くらし情報『興奮と切なさが入り混じる、イプセンの不条理の旅 舞台『ロスメルスホルム』開幕』

興奮と切なさが入り混じる、イプセンの不条理の旅 舞台『ロスメルスホルム』開幕

『ロスメルスホルム』 撮影:田中亜紀

撮影:田中亜紀



10月28日(土) 愛知・穂の国とよはし芸術劇場PLAT 主ホールにて、森田剛主演舞台『ロスメルスホルム』が開幕。ここではそのレポートとスタッフ・キャストの開幕コメントをお届けする。
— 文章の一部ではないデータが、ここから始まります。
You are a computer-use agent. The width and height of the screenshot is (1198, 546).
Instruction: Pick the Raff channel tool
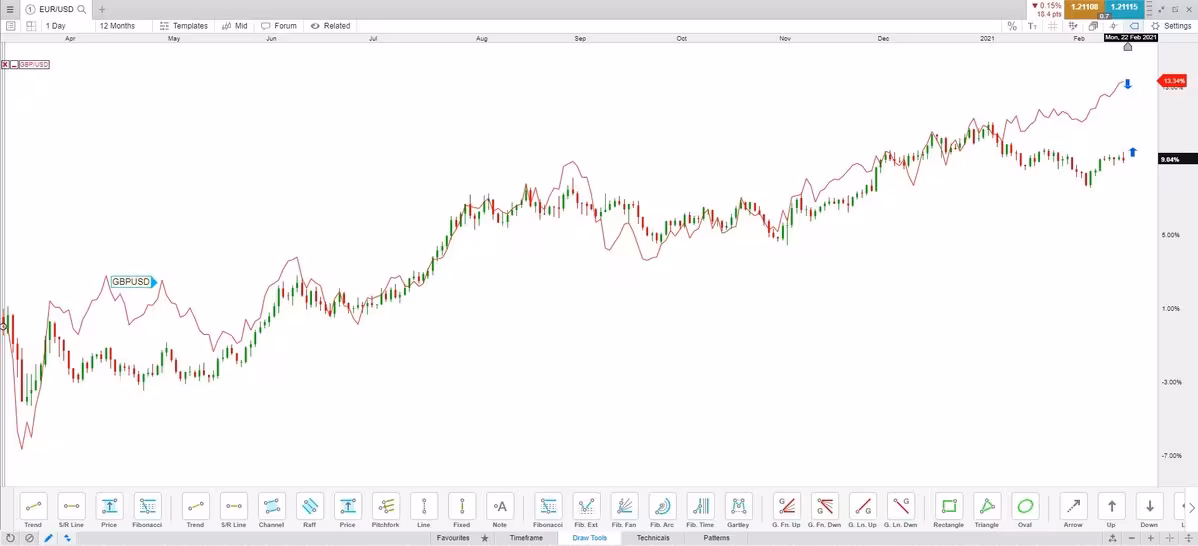pos(309,506)
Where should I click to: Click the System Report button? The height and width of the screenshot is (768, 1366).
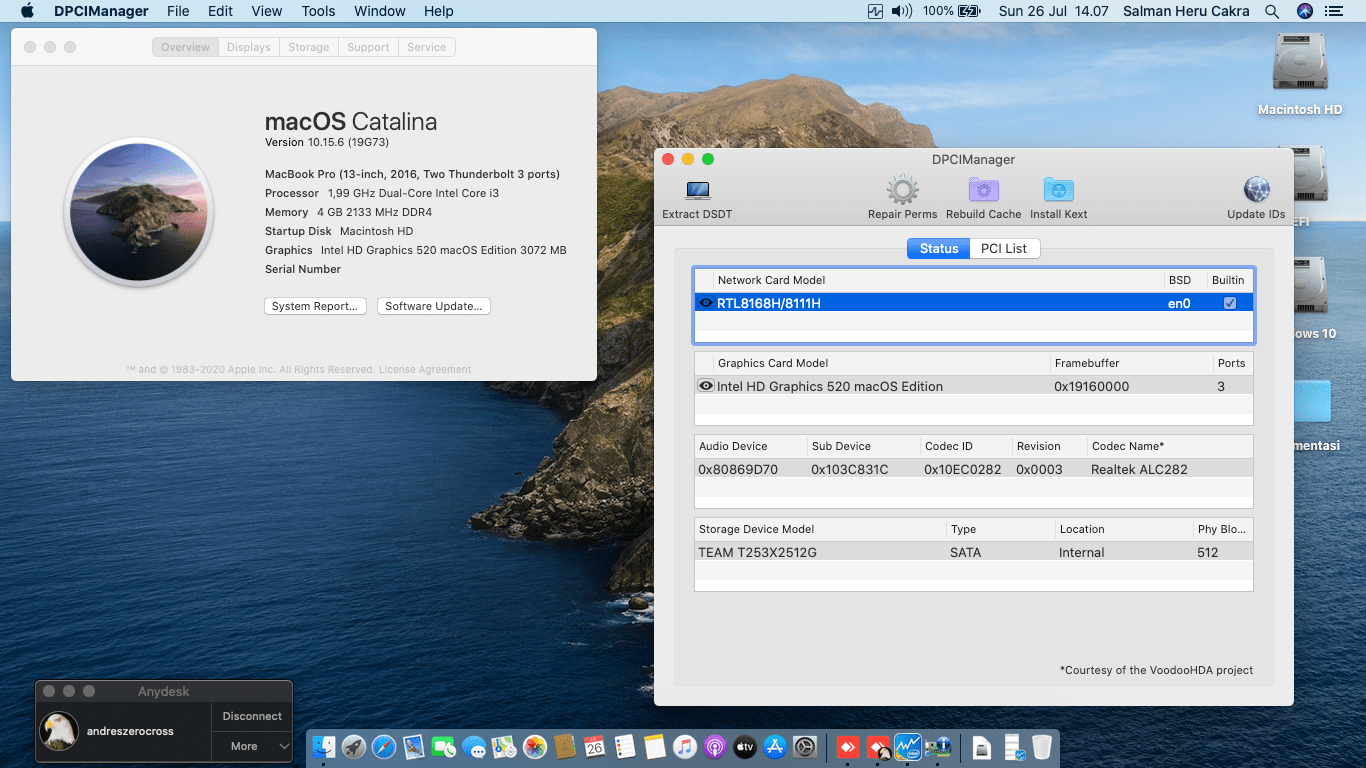(315, 306)
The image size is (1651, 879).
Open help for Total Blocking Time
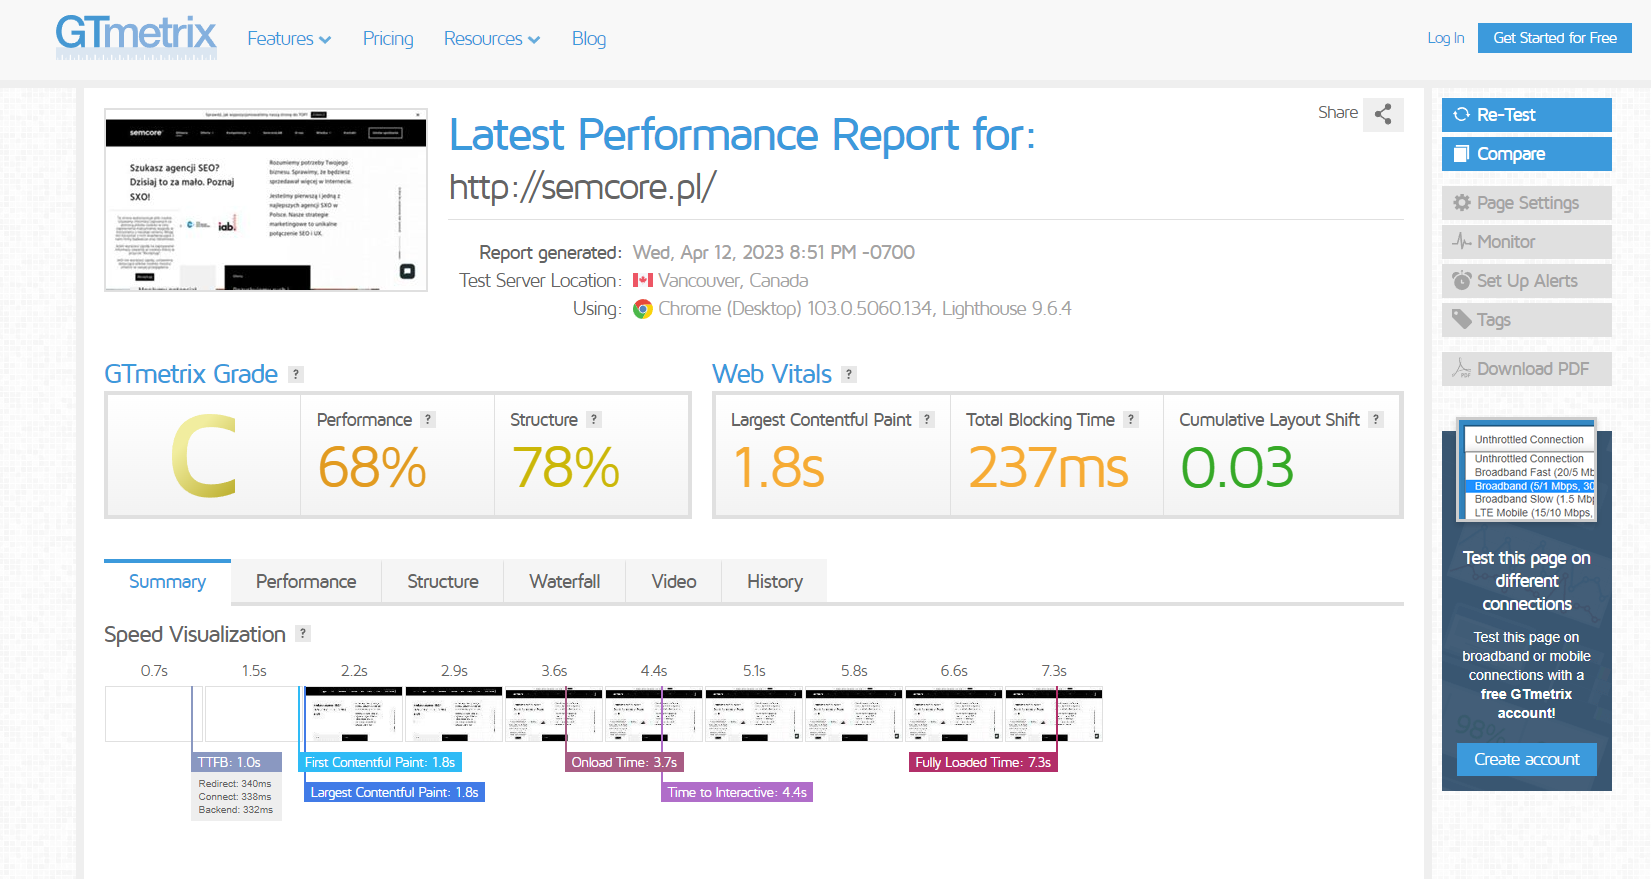(x=1131, y=420)
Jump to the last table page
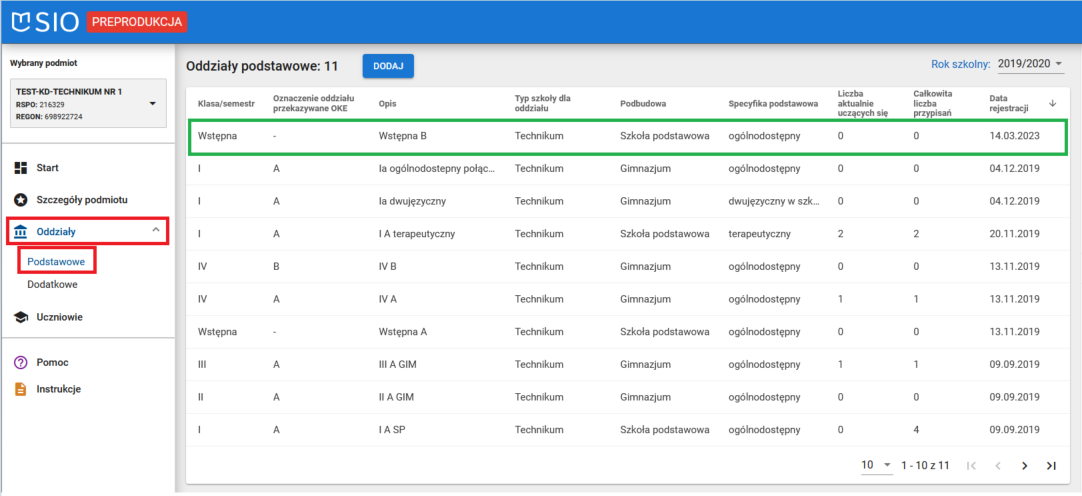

イプセンの戯曲『ロスメルスホルム』に立ち込める不穏な求心力、その源はタイトルが意味する“ロスメルの館”にほかならない。1880年代のノルウェー南部、200年の伝統と格式に縛られた大邸宅に暮らすのは、当主のヨハネス・ロスメル(森田剛)と家政婦のヘルセット(梅沢昌代)、そして下宿人のレベッカ(三浦透子)だ。牧師であったが信仰を捨て、古い体質から脱しようとしているロスメルに、“進歩主義の同志”として寄り添うレベッカ。だが館を訪れる人々によって、二人の同志の繋がりは揺らぎ始める。舞台となる居間、下手の壁には歴代当主のいくつもの肖像画が飾られ、上手に設けられているのは大窓だ。窓からは水車小屋へと渡る橋が見える設定で、かつてロスメルの妻ベアーテはその橋から身を投げたのだった。
演出の栗山民也は、ロスメル家に伸し掛かる200年の重圧、死を連想させるひんやりとした水の気配を劇空間にふんだんに漂わせて、複雑に、曖昧に絡み合う人々の心理、言葉の裏に隠された真意を探る、“人間の不条理”に惑う深淵なドラマを打ち立てた。